# [SUPPLIED RECORDS]
━━━━

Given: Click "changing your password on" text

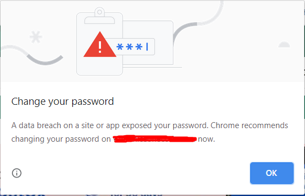Looking at the screenshot, I should tap(61, 140).
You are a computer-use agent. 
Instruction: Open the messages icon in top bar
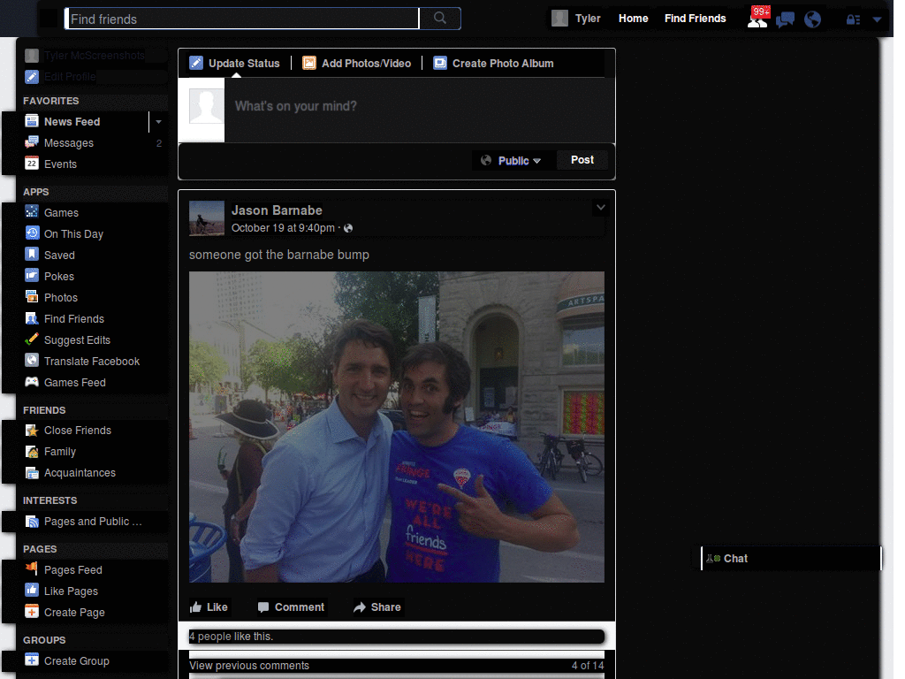[x=785, y=19]
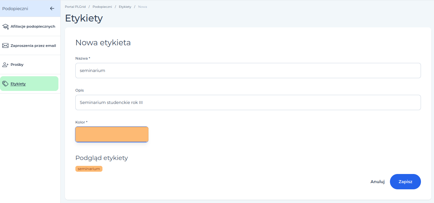The width and height of the screenshot is (434, 203).
Task: Save label with Zapisz button
Action: point(405,181)
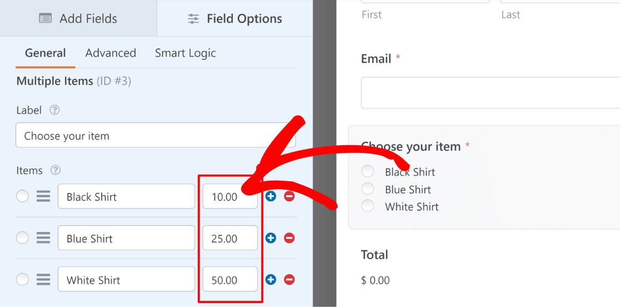Screen dimensions: 620x307
Task: Grab the Black Shirt reorder handle icon
Action: point(43,196)
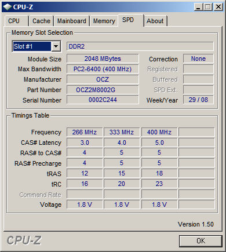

━━━━

# [WHAT IS BEING ASKED]
Reproduce the whole listing word for word, setting aside any pictures.

# [SOLUTION FOR THIS EXERCISE]
Given: Click "changing your password on" text

Looking at the screenshot, I should tap(61, 140).
You are a computer-use agent. 
Instruction: Open the messages icon in top bar
[x=785, y=19]
The width and height of the screenshot is (434, 203).
Task: Save label with Zapisz button
Action: point(405,181)
Screen dimensions: 620x307
Task: Grab the Black Shirt reorder handle icon
Action: point(43,196)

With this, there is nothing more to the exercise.